• Work task
Out of the material that follows, write out exactly the lines from the line with "Instruction: Open the 100% text size dropdown" to the line with "Task: Zoom in with plus button", both ends included, and no others.

• Data in this exercise

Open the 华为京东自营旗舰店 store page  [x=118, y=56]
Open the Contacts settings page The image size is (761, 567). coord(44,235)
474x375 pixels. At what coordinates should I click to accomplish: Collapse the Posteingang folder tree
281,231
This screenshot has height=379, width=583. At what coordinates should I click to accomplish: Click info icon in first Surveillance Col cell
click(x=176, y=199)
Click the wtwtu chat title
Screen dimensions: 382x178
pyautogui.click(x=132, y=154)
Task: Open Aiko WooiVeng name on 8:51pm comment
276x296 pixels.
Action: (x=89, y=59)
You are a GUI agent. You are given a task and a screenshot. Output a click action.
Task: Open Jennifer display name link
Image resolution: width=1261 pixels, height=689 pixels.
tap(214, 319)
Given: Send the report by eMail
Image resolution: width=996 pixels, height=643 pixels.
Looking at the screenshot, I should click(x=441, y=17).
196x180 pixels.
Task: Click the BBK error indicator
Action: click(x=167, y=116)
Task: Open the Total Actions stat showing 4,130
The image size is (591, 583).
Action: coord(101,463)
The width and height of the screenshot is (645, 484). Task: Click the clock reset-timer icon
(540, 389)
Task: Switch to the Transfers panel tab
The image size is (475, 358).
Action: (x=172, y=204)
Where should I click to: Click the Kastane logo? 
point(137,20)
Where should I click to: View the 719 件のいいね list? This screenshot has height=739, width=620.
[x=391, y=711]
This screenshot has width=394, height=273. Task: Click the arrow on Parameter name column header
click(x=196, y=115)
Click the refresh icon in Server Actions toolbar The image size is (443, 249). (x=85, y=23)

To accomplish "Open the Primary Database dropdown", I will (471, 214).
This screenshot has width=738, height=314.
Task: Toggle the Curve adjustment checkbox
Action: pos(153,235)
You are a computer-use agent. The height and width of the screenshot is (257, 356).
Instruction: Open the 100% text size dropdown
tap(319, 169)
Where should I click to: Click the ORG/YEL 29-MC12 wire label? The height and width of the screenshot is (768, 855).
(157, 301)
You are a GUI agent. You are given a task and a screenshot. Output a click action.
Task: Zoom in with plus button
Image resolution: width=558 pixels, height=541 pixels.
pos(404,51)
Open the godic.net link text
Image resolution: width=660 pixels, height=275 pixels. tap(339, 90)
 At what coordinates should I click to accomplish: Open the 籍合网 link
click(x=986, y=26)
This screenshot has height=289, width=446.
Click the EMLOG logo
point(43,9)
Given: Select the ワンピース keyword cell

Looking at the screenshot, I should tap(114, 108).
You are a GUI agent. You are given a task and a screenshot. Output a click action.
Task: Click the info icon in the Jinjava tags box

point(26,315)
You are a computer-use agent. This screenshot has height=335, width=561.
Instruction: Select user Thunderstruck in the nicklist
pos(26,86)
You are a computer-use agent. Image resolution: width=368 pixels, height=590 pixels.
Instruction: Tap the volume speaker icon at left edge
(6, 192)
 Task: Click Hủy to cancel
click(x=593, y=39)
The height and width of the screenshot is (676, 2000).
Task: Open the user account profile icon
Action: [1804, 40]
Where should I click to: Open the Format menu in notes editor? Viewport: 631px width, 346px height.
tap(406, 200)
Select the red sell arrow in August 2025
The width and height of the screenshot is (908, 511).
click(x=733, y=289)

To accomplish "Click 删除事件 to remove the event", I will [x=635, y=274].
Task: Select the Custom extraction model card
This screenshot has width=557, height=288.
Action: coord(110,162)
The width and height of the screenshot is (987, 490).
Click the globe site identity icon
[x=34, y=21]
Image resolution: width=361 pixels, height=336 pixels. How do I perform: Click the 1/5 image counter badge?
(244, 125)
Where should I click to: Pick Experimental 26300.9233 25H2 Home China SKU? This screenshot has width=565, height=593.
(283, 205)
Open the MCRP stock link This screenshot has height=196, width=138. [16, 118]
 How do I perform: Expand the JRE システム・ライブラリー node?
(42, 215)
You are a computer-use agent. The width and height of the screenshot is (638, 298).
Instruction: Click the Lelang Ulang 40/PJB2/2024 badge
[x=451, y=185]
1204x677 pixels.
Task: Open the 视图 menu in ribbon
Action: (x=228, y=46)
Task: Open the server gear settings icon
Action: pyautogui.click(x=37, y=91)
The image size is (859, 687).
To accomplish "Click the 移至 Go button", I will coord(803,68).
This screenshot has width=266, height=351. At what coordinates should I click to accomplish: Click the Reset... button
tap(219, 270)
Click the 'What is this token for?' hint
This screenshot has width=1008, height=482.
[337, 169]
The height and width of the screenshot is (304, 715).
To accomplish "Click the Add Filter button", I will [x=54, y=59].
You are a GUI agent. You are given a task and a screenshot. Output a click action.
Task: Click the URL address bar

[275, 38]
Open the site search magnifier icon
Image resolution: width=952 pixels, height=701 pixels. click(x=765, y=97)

• Reply to the task
Instruction: Open the 100% text size dropdown
tap(319, 169)
Where should I click to: Click the ORG/YEL 29-MC12 wire label? The height and width of the screenshot is (768, 855).
(157, 301)
You are a GUI agent. You are given a task and a screenshot. Output a click action.
Task: Zoom in with plus button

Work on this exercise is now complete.